** EXERCISE PROMPT **
Retype the stretch from the line containing "You are a GUI" through the end of the items, leaving out the pictures.

** AVAILABLE RECORDS **

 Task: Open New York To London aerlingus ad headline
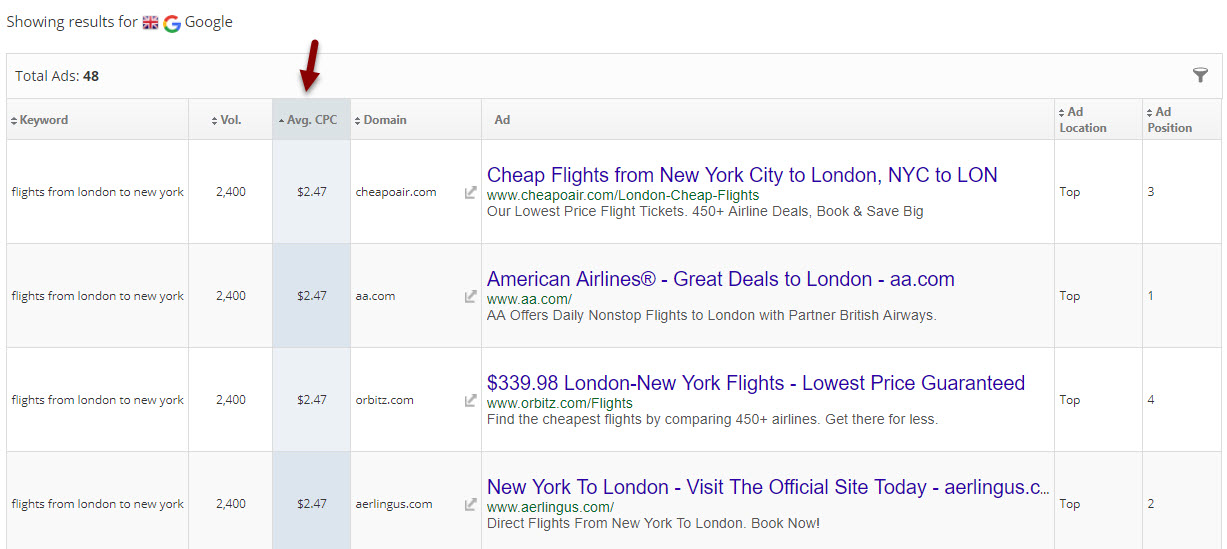767,487
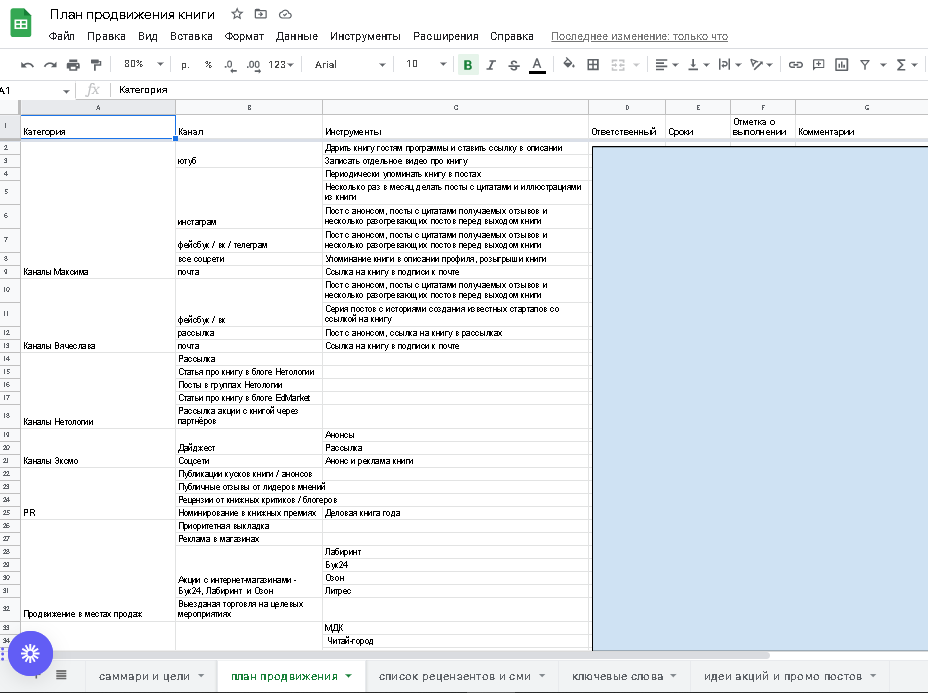The width and height of the screenshot is (928, 693).
Task: Open the Формат menu
Action: (244, 36)
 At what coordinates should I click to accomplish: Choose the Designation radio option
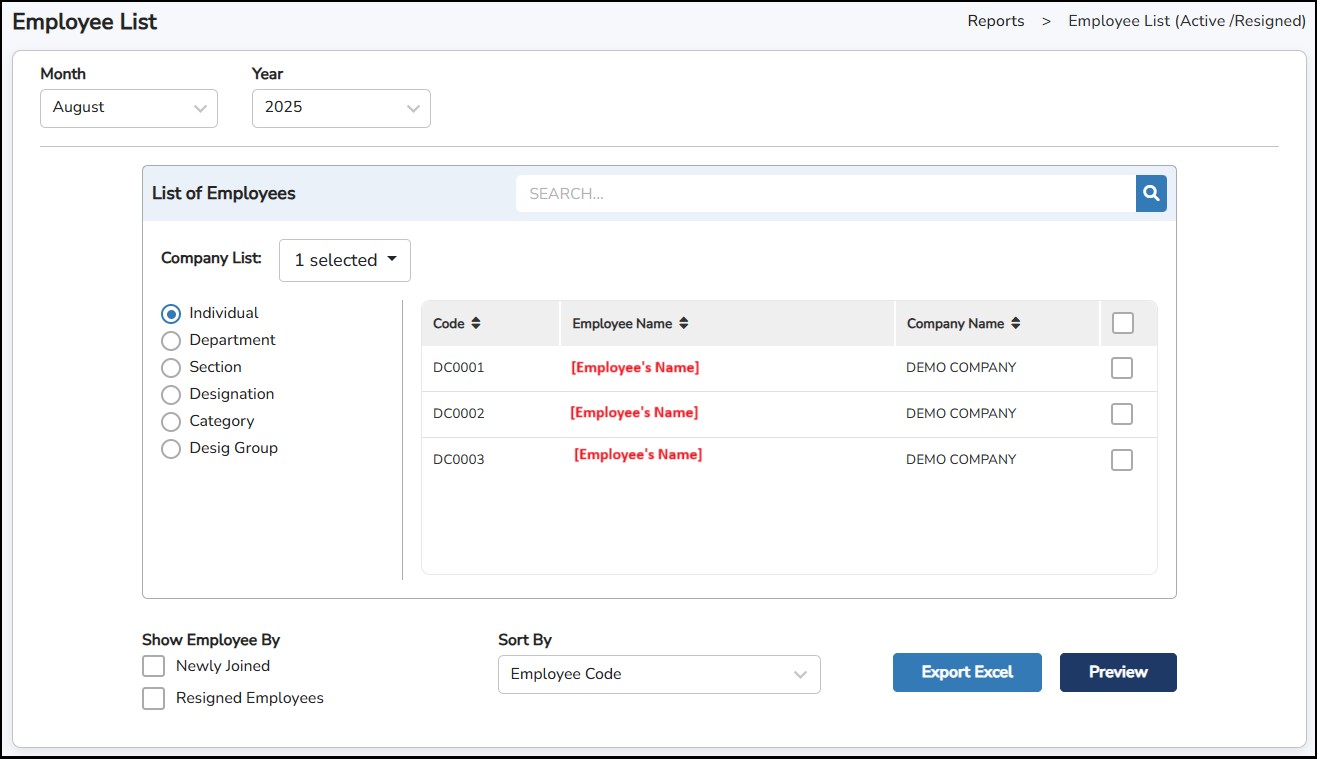point(171,395)
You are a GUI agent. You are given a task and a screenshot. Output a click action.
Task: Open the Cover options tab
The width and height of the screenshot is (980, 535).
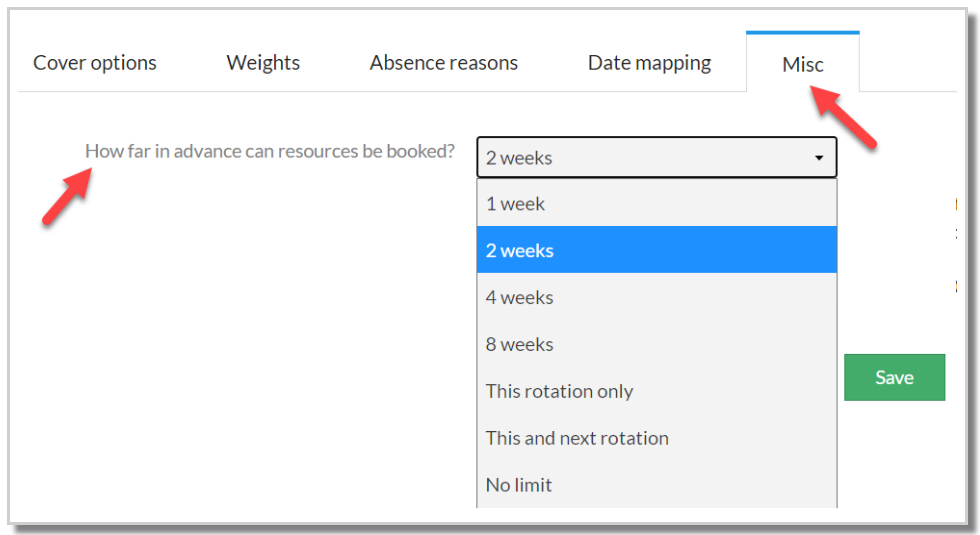click(x=94, y=62)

** PROBLEM SOLUTION **
You are a GUI agent. You are given a task and a screenshot. Output a click action.
Task: Open the Cover options tab
The width and height of the screenshot is (980, 535).
click(x=94, y=62)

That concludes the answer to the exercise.